T cells derived from mice developing GVHD are unable to induce GVHD upon transfer to MCs. (A) 10⁷ naive B6 CD45.1 splenocytes plus TCD BM were transferred to freshly irradiated BDF1 recipients. On day 4, CD3⁺ T cells were sorted from recipient spleens and 2.5 × 10⁶ cells were transferred to secondary irradiated BDF1 mice or to established B6 + BDF1→BDF1 MCs. (B) Survival and (C) clinical GVHD scores after transfer of 2.5 × 10⁶ day 4 T cells plus TCD donor BM (•; n = 10) or TCD BM alone (◯; n = 11) to freshly irradiated secondary recipients, or after transfer of day 4 T cells (▪; n = 11) or nil (□; n = 8) to established MCs.
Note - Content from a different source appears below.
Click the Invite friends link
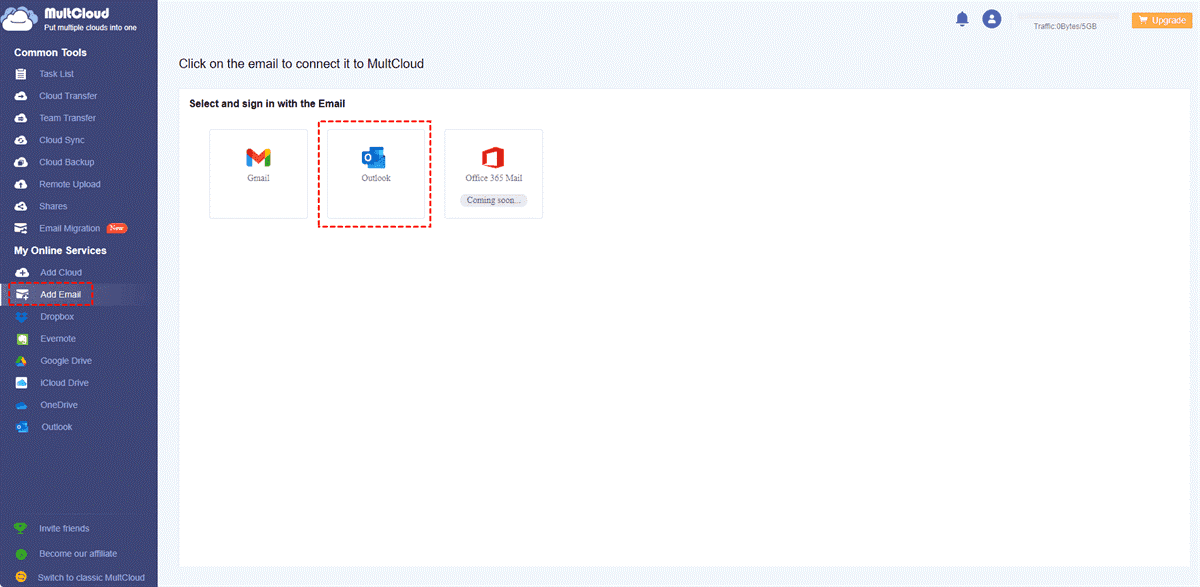tap(64, 529)
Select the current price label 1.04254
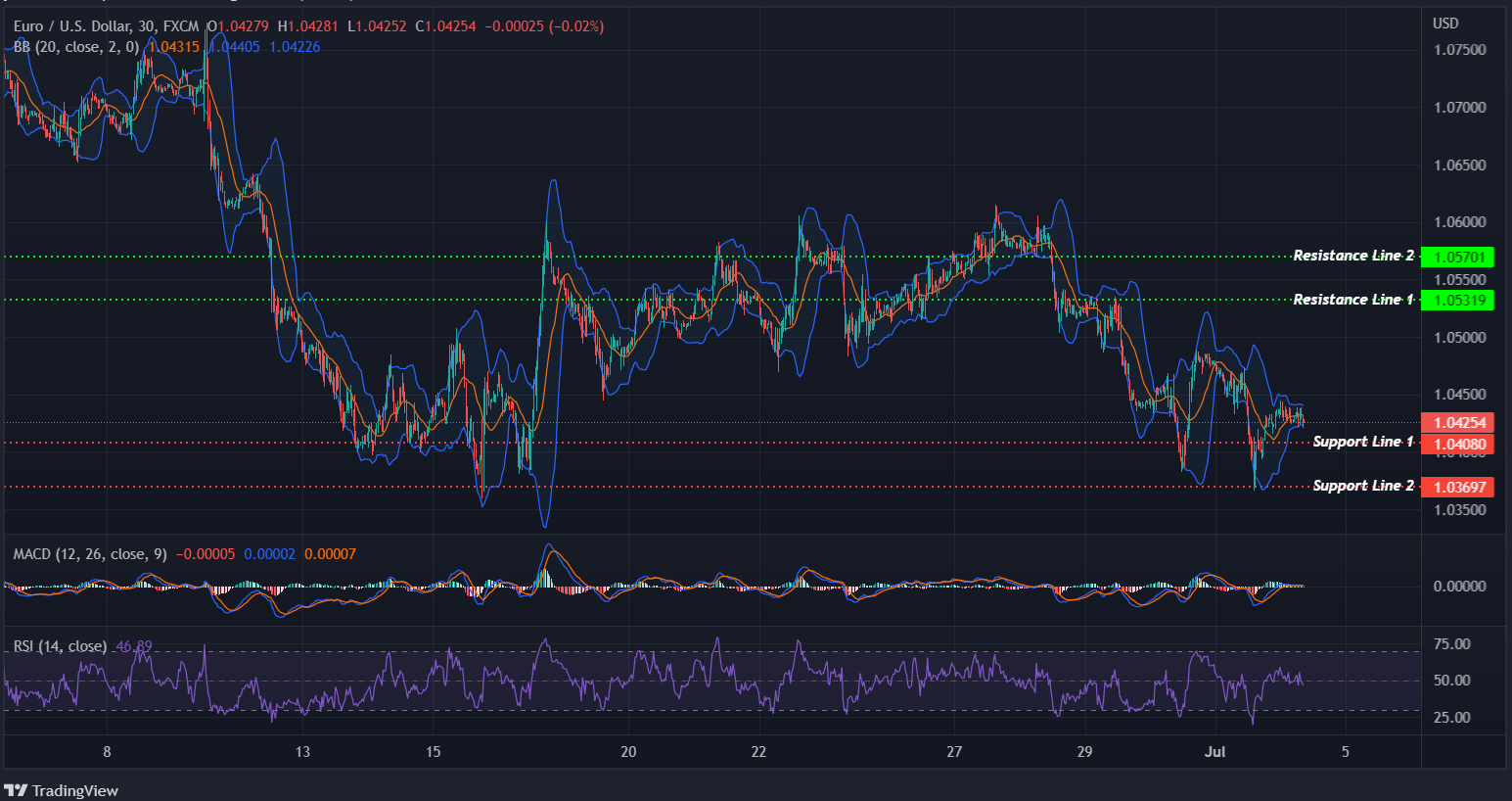 tap(1461, 422)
Pooled data are shown from two independent experiments of the same design (P < 0.0001 survival comparison day 4 T cells plus TCD donor BM vs. each of three other groups).

Figure 5.

Localized TLR-induced inflammation permits access to skin for activated T cells. (A) Mean ± SEM weight ratio of untreated MCs (□; n = 3) or at timed intervals in MCs after transfer of 3 × 10⁷ splenocytes alone (▪; n = 7), 3 × 10⁷ splenocytes plus 50 μg R-848 (given as 12.5 μg by i.p. injections at 3-d intervals from day 0; •; n = 7), or 50 μg R-848 alone (◯; n = 4). (B) Mean ± SEM (n = 3 per group) number of GFP⁺ T cells per field at time intervals after transfer of 9 × 10⁶ GFP⁺ T cells to syngeneic control mice treated topically with imiquimod (•), to untreated MCs (□), or to imiquimod-treated MCs (▪). *, P < 0.05 days 8 and 12 treated versus untreated MCs. (C) In vivo flow cytometry was used to examine the frequency of GFP⁺ T cells in the arteriolar circulation of ear pinnae on day 12 after transfer of 9 × 10⁶ GFP⁺ T cells to the above groups. (D) Representative images derived from two-photon imaging of recipient ear pinnae on day 12 after transfer of 9 × 10⁶ GFP⁺ donor T cells to B6 mice treated topically with imiquimod (left), to untreated MCs (middle), or to imiquimod-treated MCs (right). (E) The left flank was treated with imiquimod, and the right flank was left untreated in MCs receiving (top) or not receiving (bottom) 3 × 10⁷ donor splenocytes. Representative images are shown of histology on day 14 after transfer.